All that should come back is the lines of the data below from the one containing "This screenshot has height=394, width=867." to the one containing "This screenshot has height=722, width=1568.", inclusive, exactly as they stand.

# # #

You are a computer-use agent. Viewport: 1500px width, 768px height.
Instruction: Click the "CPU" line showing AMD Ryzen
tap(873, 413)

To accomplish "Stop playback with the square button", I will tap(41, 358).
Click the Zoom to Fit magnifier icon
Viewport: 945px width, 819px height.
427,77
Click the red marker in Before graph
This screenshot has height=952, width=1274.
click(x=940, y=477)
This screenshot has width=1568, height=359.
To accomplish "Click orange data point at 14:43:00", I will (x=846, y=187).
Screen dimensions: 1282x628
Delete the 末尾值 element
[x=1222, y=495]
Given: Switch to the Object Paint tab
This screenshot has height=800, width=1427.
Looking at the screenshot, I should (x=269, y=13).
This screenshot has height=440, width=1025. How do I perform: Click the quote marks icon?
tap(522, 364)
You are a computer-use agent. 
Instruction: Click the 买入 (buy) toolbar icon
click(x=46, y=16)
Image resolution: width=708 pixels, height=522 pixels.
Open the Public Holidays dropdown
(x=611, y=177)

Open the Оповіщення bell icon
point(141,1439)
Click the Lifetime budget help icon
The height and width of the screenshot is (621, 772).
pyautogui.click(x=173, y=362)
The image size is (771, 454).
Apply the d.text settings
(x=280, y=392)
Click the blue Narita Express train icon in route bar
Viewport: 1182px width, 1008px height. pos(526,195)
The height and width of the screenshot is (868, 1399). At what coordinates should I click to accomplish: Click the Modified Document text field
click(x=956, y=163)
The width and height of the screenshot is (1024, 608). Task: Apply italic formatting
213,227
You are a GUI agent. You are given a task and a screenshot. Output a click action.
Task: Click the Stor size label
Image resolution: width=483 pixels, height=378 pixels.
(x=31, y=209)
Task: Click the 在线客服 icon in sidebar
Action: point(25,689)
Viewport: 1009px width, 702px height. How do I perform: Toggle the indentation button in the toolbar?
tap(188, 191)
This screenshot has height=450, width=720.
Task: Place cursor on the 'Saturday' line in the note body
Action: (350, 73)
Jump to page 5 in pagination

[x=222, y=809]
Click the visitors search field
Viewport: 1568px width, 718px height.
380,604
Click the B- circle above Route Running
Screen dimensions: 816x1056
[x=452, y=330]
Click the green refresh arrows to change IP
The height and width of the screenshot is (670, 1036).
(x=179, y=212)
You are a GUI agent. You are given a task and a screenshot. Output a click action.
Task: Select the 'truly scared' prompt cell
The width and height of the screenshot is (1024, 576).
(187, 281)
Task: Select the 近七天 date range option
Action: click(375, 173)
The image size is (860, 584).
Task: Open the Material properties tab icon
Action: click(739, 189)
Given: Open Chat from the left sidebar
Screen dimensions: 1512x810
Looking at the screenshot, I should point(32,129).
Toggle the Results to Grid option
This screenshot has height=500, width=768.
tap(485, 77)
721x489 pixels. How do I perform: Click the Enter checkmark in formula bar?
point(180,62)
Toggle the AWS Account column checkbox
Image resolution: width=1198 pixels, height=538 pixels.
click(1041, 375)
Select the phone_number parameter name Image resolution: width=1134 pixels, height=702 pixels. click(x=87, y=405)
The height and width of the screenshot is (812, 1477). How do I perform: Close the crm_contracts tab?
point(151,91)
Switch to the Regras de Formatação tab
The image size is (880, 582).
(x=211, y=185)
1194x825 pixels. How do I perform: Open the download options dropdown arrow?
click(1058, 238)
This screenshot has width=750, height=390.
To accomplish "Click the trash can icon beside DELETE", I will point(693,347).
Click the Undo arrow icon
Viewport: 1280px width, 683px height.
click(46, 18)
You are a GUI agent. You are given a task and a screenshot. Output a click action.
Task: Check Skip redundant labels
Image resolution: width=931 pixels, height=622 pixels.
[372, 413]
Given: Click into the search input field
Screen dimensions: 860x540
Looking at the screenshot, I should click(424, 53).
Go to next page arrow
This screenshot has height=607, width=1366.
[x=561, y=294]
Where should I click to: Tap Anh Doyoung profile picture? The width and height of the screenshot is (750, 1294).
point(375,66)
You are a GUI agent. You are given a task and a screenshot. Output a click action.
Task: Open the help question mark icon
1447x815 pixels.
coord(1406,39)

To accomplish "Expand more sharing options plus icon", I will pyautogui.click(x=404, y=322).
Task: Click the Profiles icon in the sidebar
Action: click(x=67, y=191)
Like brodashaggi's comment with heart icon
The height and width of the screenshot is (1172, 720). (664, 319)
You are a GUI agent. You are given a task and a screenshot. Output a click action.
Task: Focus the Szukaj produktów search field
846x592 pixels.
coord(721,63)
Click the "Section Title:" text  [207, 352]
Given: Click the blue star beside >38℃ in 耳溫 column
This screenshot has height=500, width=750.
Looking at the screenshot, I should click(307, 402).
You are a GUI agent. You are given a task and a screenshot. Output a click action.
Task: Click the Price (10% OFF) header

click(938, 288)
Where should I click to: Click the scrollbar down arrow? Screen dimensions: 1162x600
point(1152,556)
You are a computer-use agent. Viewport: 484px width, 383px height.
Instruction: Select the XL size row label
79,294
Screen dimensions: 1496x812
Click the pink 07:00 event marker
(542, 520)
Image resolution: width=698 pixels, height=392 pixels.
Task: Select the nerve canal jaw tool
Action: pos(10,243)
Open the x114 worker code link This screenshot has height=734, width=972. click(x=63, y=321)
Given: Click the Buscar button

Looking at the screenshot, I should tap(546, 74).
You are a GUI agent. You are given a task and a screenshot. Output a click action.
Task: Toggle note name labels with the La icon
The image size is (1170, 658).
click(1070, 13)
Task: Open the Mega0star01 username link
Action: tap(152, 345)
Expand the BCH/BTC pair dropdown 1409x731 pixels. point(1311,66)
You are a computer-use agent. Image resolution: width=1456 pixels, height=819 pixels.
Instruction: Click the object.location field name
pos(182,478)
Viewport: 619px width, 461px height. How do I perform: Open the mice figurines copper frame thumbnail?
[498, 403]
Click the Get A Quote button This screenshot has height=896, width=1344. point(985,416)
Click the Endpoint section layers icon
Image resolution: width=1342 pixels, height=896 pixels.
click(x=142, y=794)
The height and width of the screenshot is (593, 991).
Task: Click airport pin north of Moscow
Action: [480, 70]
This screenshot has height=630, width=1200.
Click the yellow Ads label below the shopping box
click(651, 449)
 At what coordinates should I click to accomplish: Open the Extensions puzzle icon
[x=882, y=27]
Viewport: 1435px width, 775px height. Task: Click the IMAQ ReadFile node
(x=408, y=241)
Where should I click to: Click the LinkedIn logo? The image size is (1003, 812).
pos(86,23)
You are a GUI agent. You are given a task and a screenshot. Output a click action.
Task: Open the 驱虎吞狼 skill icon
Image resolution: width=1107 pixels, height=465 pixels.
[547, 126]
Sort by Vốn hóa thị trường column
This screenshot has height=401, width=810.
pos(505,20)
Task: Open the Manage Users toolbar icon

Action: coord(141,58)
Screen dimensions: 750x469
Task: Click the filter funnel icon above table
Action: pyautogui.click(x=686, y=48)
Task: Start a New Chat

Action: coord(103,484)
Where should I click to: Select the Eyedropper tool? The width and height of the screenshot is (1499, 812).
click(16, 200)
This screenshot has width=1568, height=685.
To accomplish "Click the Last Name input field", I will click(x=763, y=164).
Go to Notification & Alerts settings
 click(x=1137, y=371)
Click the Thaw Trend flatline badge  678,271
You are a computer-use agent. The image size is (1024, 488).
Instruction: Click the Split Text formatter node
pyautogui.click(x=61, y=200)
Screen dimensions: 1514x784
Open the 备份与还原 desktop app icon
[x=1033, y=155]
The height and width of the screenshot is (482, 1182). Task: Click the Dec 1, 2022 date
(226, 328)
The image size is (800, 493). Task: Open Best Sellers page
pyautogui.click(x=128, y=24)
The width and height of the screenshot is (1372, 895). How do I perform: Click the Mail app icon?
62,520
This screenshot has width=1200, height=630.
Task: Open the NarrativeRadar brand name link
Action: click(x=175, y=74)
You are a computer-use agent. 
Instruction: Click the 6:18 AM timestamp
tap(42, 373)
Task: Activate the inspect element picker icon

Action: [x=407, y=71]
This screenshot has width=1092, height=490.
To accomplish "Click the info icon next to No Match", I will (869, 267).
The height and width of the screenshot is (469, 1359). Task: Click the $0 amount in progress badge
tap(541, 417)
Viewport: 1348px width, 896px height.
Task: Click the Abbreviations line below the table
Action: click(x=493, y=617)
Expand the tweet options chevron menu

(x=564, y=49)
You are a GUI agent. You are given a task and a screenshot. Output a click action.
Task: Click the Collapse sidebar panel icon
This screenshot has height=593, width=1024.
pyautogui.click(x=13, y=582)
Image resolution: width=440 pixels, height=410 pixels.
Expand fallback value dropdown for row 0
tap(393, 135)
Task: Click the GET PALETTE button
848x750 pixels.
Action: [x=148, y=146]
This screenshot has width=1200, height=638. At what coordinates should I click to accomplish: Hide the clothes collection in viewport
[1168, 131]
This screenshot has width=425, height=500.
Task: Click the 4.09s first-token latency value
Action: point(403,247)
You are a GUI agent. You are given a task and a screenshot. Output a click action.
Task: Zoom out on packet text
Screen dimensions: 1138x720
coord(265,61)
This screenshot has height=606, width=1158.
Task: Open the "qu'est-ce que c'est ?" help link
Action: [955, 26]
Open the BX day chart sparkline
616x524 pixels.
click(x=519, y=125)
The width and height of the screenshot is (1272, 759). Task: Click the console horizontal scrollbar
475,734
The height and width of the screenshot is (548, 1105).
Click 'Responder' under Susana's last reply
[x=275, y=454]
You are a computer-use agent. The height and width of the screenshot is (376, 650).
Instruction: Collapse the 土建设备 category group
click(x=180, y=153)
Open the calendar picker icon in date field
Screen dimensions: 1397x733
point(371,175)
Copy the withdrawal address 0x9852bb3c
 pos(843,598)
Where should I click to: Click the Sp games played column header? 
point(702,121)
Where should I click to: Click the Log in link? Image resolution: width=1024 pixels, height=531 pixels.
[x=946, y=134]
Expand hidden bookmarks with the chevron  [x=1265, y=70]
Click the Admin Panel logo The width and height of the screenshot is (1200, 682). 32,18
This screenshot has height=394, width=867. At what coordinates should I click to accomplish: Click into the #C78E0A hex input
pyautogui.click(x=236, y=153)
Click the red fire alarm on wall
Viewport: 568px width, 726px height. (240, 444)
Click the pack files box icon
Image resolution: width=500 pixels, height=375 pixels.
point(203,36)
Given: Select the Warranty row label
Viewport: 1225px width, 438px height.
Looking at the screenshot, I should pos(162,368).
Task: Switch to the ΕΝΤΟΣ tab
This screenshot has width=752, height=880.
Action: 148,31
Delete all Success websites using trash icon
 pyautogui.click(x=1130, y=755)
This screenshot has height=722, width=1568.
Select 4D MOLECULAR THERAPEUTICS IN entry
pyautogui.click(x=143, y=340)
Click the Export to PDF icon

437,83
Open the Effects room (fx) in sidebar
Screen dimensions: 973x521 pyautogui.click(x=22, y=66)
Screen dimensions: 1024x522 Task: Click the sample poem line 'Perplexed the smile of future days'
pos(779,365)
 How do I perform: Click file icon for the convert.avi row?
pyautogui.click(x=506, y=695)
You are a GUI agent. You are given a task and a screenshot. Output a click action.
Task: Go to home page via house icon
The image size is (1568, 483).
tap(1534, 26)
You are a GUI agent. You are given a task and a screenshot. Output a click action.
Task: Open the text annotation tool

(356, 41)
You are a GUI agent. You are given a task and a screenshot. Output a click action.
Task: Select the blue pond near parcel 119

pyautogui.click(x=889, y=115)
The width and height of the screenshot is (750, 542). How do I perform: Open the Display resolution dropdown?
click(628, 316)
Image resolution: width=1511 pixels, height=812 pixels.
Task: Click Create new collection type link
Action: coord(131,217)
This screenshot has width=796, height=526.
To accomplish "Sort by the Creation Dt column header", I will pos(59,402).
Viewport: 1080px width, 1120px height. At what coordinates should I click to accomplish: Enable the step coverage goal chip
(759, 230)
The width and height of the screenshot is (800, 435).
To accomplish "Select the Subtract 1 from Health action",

# # #

■ Answer section ■
This screenshot has height=394, width=867. At what coordinates should I click to accomplish: Click into the #C78E0A hex input
pyautogui.click(x=236, y=153)
Click the red fire alarm on wall
Viewport: 568px width, 726px height. (240, 444)
Click the pack files box icon
Image resolution: width=500 pixels, height=375 pixels.
point(203,36)
Given: Select the Warranty row label
Viewport: 1225px width, 438px height.
Looking at the screenshot, I should pos(162,368).
Task: Switch to the ΕΝΤΟΣ tab
This screenshot has width=752, height=880.
Action: 148,31
Delete all Success websites using trash icon
 pyautogui.click(x=1130, y=755)
This screenshot has height=722, width=1568.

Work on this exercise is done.